**WHAT TO WORK ON:**
Collect every line in the entries below that contains the string "Viewport", copying each such line in full.

**EXTRACTED DATA:**
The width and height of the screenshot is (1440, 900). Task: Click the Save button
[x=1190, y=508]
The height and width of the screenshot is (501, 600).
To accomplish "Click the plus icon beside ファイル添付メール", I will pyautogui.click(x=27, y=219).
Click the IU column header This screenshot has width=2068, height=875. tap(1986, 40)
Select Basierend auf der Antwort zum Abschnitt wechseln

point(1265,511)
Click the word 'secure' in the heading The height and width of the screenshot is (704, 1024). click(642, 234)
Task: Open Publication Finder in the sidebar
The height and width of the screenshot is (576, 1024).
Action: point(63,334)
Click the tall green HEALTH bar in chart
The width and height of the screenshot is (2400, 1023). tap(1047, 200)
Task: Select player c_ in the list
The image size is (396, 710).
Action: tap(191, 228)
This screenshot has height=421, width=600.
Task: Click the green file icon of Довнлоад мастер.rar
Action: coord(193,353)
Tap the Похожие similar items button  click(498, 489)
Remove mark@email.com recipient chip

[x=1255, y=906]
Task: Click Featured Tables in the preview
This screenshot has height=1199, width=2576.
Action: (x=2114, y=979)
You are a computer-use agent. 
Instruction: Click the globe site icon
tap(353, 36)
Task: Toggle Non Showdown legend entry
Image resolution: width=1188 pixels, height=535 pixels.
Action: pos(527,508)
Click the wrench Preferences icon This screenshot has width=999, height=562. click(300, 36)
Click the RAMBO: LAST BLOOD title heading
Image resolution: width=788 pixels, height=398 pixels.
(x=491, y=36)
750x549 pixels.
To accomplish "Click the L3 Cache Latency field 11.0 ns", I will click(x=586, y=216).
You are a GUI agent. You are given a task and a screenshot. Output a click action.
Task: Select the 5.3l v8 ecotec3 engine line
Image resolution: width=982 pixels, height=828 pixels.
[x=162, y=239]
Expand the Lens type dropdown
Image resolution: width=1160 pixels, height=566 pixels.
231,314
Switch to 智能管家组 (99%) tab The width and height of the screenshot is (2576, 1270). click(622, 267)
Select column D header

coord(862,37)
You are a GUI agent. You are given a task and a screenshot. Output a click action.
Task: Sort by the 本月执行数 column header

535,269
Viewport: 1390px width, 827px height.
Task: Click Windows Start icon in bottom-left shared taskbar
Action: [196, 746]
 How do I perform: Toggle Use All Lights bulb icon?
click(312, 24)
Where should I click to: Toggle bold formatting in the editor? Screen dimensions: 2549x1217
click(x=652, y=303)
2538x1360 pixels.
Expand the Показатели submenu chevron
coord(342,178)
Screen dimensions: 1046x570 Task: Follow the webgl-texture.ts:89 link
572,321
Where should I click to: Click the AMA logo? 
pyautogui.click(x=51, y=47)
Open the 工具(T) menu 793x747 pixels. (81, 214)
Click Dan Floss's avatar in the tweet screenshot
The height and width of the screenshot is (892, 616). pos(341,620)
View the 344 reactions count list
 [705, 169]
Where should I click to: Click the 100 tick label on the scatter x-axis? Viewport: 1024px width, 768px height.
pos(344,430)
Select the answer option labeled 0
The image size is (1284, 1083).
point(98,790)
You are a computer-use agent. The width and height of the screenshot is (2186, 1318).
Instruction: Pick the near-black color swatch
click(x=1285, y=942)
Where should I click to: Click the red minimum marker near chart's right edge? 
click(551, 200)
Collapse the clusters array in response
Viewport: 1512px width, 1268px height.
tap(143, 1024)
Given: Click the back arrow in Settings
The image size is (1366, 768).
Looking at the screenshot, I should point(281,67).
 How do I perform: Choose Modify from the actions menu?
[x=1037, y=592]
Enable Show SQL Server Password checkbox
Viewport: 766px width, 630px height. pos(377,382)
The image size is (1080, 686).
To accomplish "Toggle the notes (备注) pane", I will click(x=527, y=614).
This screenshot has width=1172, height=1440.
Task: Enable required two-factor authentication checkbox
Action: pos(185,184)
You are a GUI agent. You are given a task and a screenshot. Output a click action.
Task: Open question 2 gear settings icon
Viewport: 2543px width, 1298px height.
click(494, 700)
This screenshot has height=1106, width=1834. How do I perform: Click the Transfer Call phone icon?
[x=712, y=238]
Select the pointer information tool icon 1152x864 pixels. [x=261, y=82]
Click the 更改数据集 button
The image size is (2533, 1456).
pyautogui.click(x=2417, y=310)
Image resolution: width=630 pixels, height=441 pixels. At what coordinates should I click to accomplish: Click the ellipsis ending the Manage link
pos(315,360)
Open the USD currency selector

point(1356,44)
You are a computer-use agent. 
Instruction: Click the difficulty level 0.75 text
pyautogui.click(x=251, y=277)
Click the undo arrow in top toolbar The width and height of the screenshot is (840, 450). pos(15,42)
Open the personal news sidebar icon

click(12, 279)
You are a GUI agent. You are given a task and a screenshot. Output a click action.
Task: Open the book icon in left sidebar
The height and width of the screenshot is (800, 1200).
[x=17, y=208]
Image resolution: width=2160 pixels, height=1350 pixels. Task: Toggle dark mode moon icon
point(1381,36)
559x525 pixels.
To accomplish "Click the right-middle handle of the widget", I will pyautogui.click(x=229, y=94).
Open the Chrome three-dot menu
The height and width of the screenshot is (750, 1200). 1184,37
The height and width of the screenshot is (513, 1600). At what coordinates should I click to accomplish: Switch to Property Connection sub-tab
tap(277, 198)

**CORRECT RESPONSE:**
Viewport: 1390px width, 827px height.
Where should I click to: Click the 100 tick label on the scatter x-axis? Viewport: 1024px width, 768px height.
Viewport: 1512px width, 1268px height.
Viewport: 766px width, 630px height. pos(377,382)
Viewport: 2543px width, 1298px height.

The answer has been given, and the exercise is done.